──────── The data

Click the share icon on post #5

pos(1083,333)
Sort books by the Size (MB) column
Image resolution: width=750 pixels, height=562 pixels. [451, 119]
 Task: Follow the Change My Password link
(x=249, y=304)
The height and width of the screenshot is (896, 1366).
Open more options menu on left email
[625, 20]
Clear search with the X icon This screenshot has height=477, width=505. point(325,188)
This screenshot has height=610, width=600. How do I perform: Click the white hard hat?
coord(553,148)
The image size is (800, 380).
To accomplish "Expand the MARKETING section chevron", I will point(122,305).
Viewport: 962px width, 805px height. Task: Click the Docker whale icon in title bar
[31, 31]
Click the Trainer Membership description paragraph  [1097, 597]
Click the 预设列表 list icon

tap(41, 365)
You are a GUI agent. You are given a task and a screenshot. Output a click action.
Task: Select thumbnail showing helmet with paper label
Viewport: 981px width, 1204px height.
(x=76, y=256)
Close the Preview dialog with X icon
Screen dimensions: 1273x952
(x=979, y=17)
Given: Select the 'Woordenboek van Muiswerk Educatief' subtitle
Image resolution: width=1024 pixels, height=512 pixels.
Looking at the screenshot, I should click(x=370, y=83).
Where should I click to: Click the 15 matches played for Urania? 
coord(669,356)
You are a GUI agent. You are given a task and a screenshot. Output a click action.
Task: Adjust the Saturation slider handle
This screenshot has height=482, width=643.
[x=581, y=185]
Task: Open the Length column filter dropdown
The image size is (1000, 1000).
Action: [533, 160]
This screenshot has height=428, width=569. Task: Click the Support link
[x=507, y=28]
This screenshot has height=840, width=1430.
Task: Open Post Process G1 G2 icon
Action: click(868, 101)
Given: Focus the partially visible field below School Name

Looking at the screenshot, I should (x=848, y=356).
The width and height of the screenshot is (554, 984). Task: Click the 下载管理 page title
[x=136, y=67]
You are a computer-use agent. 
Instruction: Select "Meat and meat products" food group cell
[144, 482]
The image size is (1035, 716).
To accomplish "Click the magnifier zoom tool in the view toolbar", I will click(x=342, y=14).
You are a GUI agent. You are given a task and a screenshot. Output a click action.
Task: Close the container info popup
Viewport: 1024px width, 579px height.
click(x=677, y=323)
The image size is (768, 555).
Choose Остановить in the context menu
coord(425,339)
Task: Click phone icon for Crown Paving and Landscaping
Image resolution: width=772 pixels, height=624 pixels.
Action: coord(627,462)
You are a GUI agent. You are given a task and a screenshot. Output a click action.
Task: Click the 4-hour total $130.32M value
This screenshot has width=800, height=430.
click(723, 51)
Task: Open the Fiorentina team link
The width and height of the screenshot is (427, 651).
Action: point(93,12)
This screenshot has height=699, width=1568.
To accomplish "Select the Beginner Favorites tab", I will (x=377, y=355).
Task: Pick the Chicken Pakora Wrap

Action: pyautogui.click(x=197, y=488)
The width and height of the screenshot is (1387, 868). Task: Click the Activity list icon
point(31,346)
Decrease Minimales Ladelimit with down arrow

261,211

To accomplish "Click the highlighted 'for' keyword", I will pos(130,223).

────────────────

▸ Your goal:
Your answer must consist solely of the lines above between the line holding "Task: Close the container info popup" and the line holding "Task: Click the 4-hour total $130.32M value", inclusive, copied exactly.

▸ Exercise solution:
Task: Close the container info popup
Viewport: 1024px width, 579px height.
click(x=677, y=323)
The image size is (768, 555).
Choose Остановить in the context menu
coord(425,339)
Task: Click phone icon for Crown Paving and Landscaping
Image resolution: width=772 pixels, height=624 pixels.
Action: coord(627,462)
You are a GUI agent. You are given a task and a screenshot. Output a click action.
Task: Click the 4-hour total $130.32M value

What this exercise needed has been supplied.